5 · When to see a doctor

Book an appointment with a GP — and consider asking about a sleep study — if any of these apply:

  • Regular need for 9+ hours plus persistent daytime fatigue.
  • Loud snoring, witnessed apnoeas, or morning headaches.
  • Sudden sleep attacks during the day, or cataplexy-like episodes (sudden muscle weakness with emotion).
  • Low mood, anhedonia, or thoughts of self-harm alongside the hypersomnia.
  • Recent unexplained weight gain, cold intolerance, or mental slowing.

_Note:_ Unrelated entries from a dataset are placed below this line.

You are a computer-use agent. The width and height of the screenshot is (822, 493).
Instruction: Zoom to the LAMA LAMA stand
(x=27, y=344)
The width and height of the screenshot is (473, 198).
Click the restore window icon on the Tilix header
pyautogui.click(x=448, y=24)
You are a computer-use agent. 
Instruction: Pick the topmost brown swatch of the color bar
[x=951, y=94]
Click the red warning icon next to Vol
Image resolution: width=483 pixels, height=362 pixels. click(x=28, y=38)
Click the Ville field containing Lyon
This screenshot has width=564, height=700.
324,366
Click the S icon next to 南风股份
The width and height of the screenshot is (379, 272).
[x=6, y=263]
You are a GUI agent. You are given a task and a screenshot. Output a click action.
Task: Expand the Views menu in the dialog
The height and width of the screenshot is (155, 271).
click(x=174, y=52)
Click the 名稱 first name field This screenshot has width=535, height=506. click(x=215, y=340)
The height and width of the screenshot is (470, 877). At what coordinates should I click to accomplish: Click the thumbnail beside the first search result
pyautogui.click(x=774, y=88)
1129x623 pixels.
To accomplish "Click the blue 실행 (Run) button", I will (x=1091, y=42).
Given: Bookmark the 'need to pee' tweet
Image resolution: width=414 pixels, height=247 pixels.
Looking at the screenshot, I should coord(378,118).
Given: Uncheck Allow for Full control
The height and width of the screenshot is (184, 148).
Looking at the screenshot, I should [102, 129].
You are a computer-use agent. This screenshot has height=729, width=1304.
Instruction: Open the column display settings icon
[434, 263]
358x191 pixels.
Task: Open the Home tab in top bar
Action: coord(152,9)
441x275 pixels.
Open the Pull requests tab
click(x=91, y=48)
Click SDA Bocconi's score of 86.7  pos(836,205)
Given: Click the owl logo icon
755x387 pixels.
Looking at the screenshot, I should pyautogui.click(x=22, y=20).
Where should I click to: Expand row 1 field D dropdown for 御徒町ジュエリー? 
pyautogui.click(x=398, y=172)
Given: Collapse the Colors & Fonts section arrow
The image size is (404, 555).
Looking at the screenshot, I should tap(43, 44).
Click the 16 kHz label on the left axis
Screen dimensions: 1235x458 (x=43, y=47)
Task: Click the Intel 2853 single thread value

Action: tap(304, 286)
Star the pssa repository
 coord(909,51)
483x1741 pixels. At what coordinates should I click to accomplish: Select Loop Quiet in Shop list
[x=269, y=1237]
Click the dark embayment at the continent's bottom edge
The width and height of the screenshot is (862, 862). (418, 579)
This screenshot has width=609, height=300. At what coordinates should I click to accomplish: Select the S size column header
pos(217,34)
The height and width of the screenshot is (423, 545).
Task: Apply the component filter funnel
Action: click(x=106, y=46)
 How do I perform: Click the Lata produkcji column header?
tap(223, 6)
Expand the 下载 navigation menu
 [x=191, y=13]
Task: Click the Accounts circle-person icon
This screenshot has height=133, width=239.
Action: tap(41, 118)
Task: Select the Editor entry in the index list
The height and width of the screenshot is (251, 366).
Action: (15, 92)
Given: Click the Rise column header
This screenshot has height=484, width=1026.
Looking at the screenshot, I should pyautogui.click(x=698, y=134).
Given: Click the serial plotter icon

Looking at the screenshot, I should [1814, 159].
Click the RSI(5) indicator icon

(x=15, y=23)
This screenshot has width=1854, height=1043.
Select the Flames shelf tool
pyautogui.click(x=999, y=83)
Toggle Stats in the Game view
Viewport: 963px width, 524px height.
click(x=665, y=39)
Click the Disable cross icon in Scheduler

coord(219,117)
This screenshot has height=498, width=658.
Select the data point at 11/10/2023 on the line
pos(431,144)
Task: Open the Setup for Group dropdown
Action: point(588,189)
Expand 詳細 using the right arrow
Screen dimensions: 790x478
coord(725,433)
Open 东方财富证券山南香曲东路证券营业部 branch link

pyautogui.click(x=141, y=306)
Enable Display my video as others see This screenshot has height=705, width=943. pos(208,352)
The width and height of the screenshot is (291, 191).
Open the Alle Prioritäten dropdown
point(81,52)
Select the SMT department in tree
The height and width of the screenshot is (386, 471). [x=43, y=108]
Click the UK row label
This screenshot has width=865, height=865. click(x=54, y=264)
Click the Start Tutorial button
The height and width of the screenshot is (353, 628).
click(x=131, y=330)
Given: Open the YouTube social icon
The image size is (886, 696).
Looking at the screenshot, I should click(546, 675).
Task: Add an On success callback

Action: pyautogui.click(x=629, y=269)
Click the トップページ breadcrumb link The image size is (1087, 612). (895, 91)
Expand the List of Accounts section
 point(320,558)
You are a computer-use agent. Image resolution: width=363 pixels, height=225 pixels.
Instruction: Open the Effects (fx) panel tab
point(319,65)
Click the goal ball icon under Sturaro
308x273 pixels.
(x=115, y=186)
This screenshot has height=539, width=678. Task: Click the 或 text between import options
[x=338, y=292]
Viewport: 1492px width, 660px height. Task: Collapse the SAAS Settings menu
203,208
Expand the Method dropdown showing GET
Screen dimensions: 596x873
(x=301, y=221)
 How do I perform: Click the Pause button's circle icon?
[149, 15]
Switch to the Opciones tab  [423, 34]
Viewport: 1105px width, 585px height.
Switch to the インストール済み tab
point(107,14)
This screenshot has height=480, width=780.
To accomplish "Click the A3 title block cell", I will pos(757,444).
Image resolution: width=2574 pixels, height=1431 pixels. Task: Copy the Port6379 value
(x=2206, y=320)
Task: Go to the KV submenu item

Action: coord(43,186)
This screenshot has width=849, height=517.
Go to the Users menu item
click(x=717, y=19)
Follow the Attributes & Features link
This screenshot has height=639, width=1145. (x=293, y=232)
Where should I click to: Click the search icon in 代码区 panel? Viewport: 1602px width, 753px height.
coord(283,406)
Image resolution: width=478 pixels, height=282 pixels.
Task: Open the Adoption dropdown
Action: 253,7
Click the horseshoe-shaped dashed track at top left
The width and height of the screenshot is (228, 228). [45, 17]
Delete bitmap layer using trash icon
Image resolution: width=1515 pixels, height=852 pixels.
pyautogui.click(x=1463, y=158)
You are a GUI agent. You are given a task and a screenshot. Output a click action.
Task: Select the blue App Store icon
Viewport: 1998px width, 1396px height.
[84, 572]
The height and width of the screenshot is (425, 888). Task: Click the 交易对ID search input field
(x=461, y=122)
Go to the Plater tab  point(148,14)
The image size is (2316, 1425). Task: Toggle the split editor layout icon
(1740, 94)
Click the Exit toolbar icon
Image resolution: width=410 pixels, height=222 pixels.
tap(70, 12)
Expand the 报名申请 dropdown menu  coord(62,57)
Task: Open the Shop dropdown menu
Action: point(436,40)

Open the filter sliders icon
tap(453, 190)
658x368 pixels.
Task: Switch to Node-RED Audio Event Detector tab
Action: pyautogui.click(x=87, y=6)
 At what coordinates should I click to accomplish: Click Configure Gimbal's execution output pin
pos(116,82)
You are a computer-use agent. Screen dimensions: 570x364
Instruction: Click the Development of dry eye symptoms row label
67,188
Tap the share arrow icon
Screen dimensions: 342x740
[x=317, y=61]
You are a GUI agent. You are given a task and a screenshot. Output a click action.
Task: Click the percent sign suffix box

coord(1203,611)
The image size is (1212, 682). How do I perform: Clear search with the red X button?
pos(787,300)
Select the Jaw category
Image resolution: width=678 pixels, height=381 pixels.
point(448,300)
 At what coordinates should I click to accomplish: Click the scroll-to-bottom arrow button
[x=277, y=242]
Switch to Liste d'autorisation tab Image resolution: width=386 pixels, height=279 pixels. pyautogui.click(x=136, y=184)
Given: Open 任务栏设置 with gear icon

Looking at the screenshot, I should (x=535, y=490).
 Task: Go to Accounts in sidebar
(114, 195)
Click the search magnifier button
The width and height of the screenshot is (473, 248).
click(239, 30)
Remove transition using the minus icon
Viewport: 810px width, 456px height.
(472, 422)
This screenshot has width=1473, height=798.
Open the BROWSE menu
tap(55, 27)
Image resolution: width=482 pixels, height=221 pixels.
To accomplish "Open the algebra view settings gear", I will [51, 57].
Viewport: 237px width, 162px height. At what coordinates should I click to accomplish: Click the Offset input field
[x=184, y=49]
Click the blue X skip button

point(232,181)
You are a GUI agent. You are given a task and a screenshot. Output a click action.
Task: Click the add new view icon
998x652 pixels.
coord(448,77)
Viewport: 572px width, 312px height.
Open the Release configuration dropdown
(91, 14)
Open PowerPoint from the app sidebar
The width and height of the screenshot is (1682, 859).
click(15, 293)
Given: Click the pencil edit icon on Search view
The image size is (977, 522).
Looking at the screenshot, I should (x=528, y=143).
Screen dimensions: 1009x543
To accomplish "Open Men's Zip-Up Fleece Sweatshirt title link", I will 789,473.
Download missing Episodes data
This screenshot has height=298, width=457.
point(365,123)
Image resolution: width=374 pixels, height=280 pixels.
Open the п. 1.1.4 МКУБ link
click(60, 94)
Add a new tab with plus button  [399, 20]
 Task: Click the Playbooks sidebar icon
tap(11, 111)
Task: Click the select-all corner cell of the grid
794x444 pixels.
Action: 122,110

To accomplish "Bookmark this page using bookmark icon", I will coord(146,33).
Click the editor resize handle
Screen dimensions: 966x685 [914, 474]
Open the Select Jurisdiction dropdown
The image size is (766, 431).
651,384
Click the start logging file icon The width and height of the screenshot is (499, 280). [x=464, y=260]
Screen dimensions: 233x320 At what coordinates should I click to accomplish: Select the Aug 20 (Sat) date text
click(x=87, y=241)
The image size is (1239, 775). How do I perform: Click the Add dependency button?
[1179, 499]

Common follow-up questions

How do I know if I'm a 'natural long sleeper' or have a problem?
Natural long sleepers (rare) feel rested and function well on their long sleep. People with hypersomnia sleep long and still feel unrested. If your 10-hour sleep doesn't bring rest, investigate.
Could it just be depression?
Often yes, particularly atypical depression. The diagnostic question is whether other depressive symptoms are present: low mood, anhedonia, hopelessness, changes in appetite. A GP visit is appropriate.